CIO Folder: Learn from the next generation
Closer to home in the digital space, content of all kinds is continuing to move to on-demand, watch at will, on a screen of choice. TV weekly schedules are just a tradition, and of some continuing value to sports and news fans, probably in that order, but customised individual programming is where we are heading.
Telling time
What about my elegant wristwatch, treasured present (from self) for more than a decade and a souvenir of boom times past? Alas, it’s just jewellery really. It only tells the time… in analogue. The time is on every electronic device in my life (except the Kindle). Now a smart watch would keep track of my exercise and fitness (irrelevant), monitor health (hmm, maybe) and perhaps double as a speech phone. But do I want it on my wrist? Wearables are definitely an interesting new line of gadget development and an area where the kids are likely to be better prophets than the business analysts.
Physical media: now here’s an interesting category that affects everything digital. Spinning disks are electro-mechanical miracles of precision engineering, CDs and DVDs have given us the best sound since analogue records and HiFi. But they are clearly on the way out. Thumbnail size microSD cards are up at 64gbs in the general market with 200gbs plus on the way, standard for smart phones and tablets and almost ridiculously reliable. MTBF [Mean Time Between Failure] is no longer an acceptable standard in any aspect of ICT.
Which brings us alas back to The Cloud — or internet computing or remote computing or ICT-as-a-Service or whatever better and less misty metaphor we come up with — is without question the next wave or generation. At least for consumer digital services and general purpose business and civil administration. Security may go back to physical isolation. We currently think 256bit encryption is military or NSA grade. But the cloud itself offers compute power for cracking tools to break that in useful time scales. You can bet the Mafiosi and Dark Net Knights are well advanced in that field.
So we may be back to various forms of sneaker networking, as it was called back in the digital past — storing and conveying valuable data on well-guarded physical media and workstations with no internet or even LAN connections. On the other hand, the vast bulk of data leaks have been from human errors or deliberate disclosure, not the hackers and crackers.
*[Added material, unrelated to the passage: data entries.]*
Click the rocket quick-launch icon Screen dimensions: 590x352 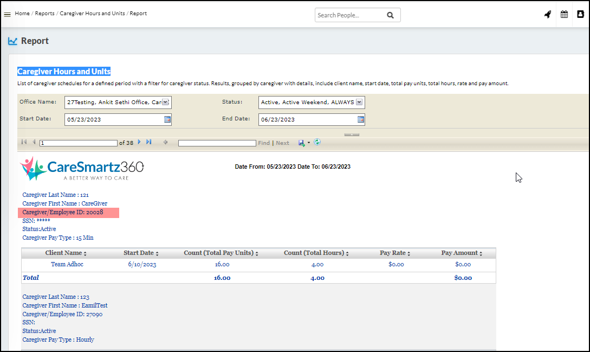tap(548, 15)
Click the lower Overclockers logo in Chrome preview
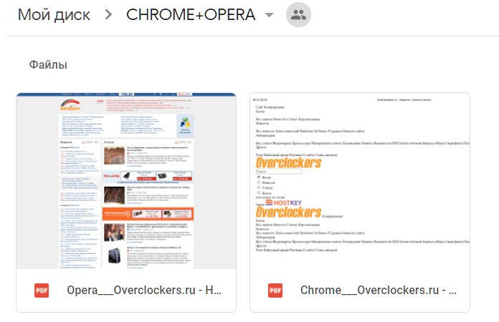 pyautogui.click(x=287, y=213)
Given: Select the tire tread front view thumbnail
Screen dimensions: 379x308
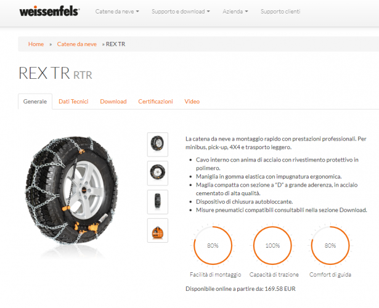Looking at the screenshot, I should point(158,202).
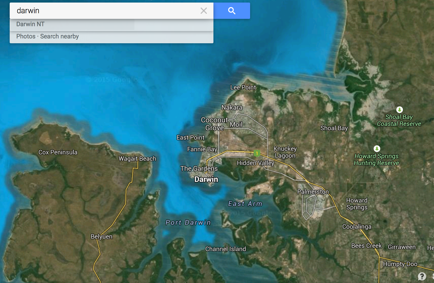Select the Belyuen place label
This screenshot has width=434, height=283.
click(101, 236)
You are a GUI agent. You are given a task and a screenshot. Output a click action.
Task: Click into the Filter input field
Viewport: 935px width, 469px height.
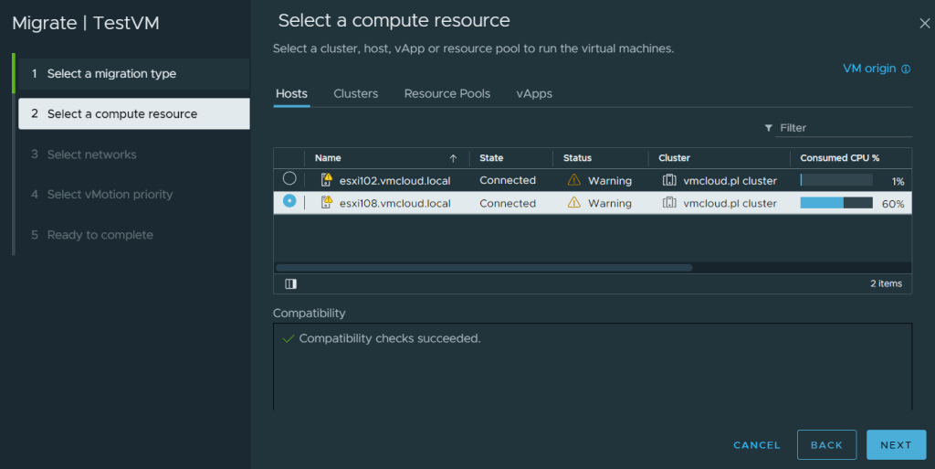click(845, 128)
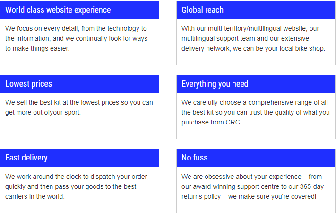Screen dimensions: 336x213
Task: Click the words 'get more out ofyour sport'
Action: [42, 112]
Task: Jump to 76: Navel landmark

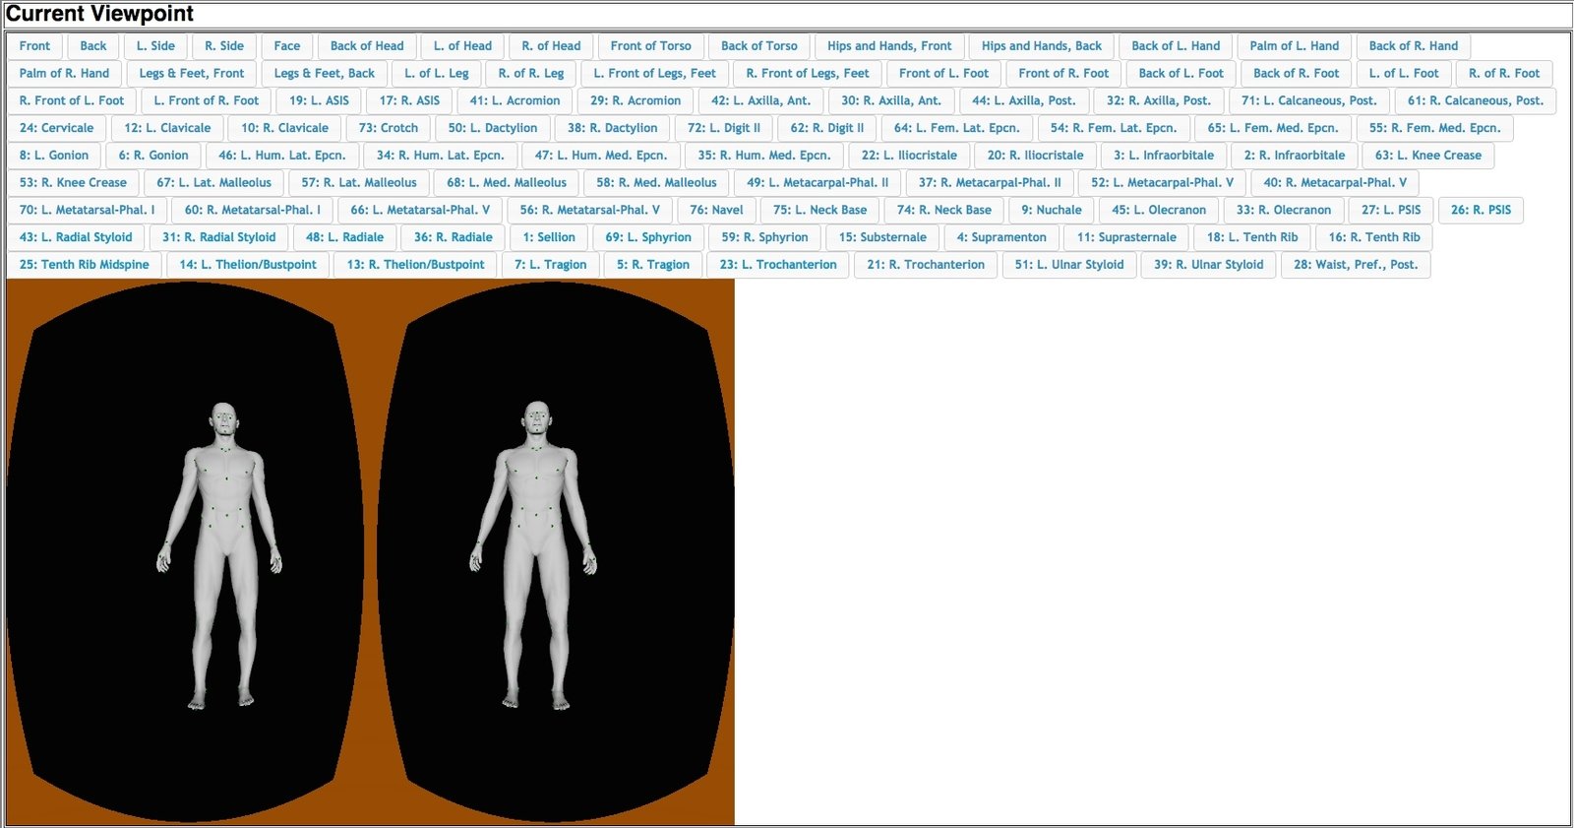Action: [716, 210]

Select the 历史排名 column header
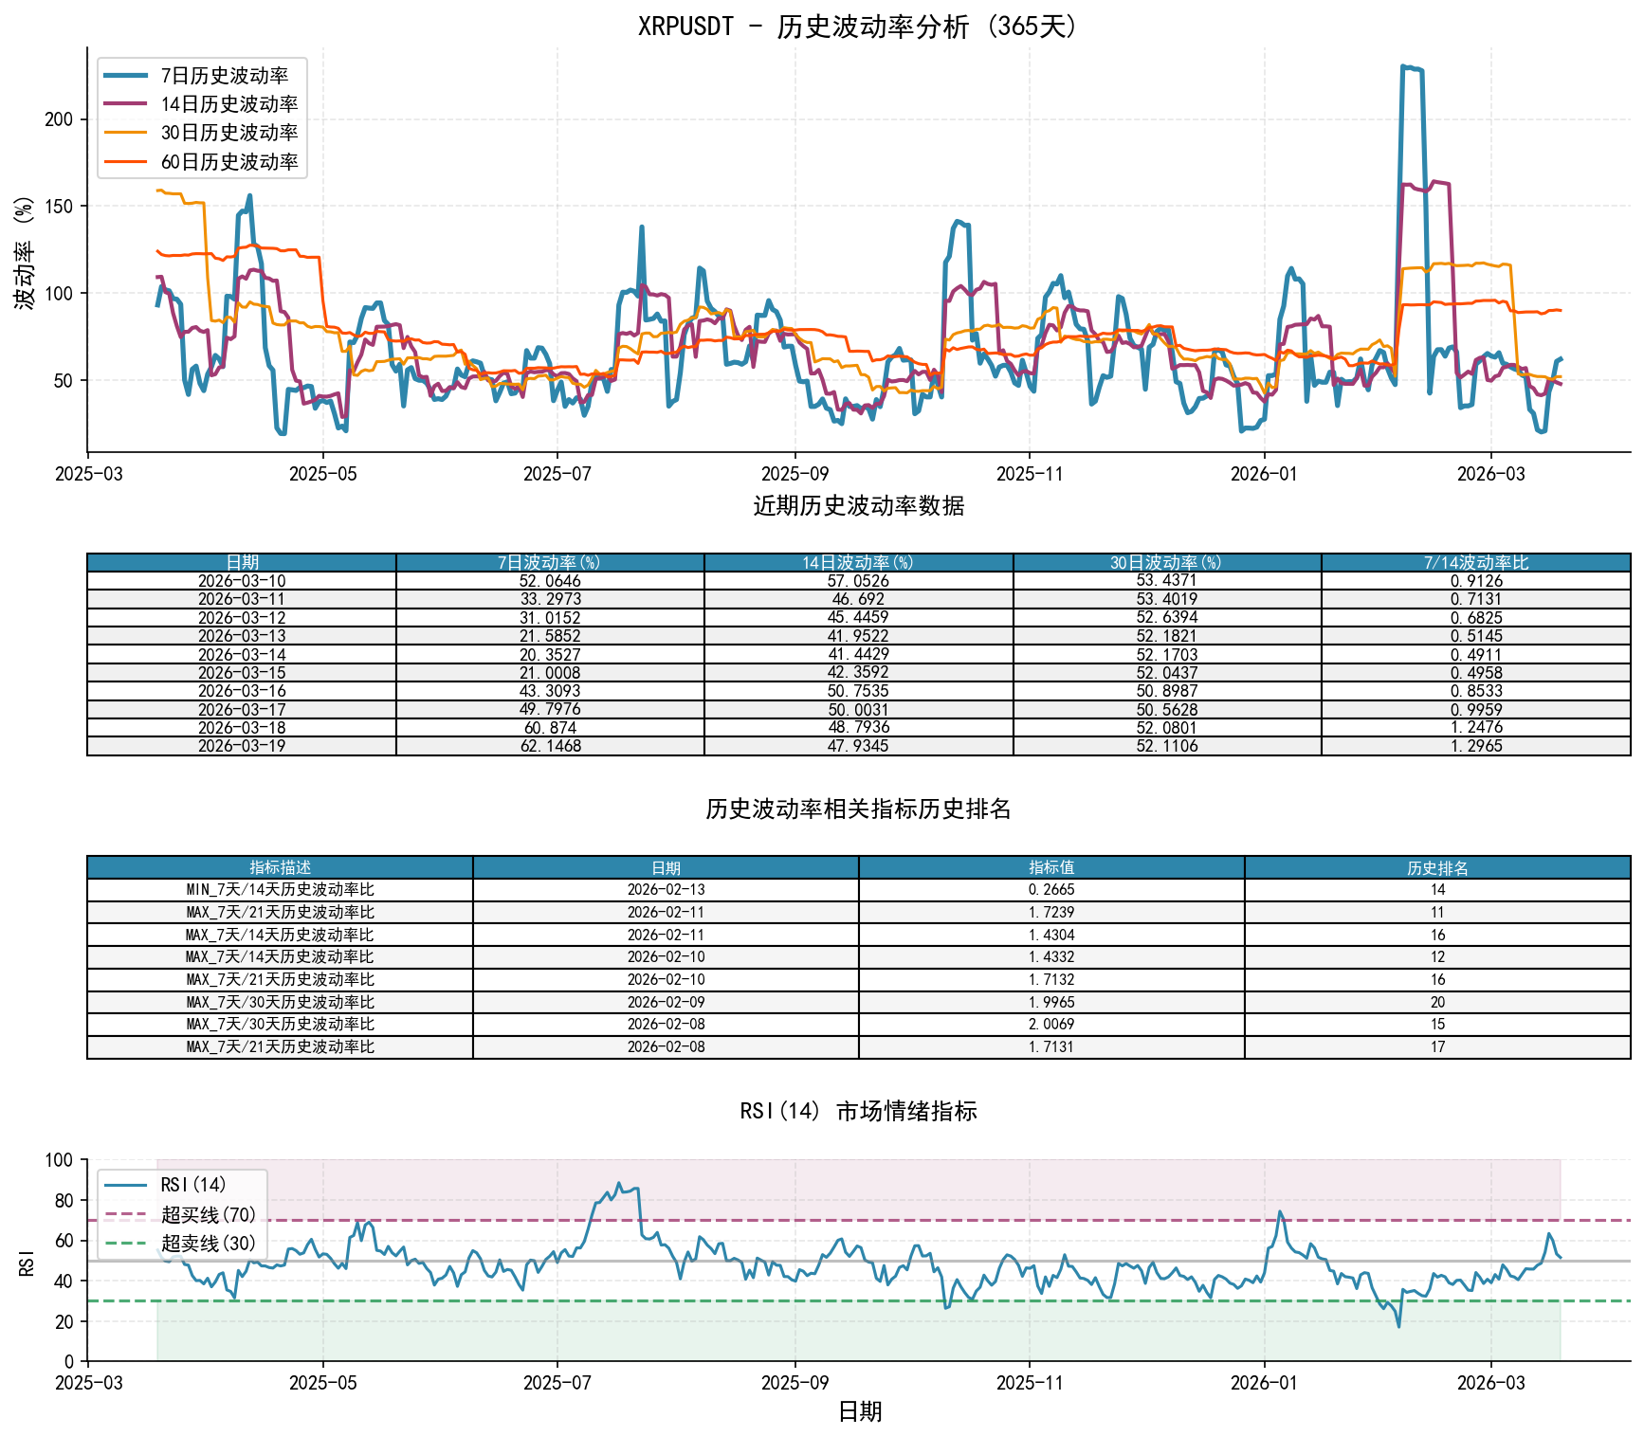click(x=1437, y=867)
Bribery or seduction or blackmail are usually much less costly than all that tech investment.
Fulfilling needs
Overall, this train of thought is that CIOs and enterprise bosses and political and civic leaders should listen to today’s generation in matters technical as well as cultural. Because successful technology fulfils the needs and wants of the prevailing culture. Yes, they are an impatient lot, accustomed to instant gratification, of mind as well as the rest. They are possibly less well read in the educational sense but perhaps more widely informed, more culturally open and less afflicted with inherited attitudes and conventions.
There is ample evidence that they can delve and think as deeply as any other generation when a special interest is triggered or a profession or career embarked on. Would you prefer your surgeon to be from the scalpel age or today’s minimally invasive laser and fibre optics school?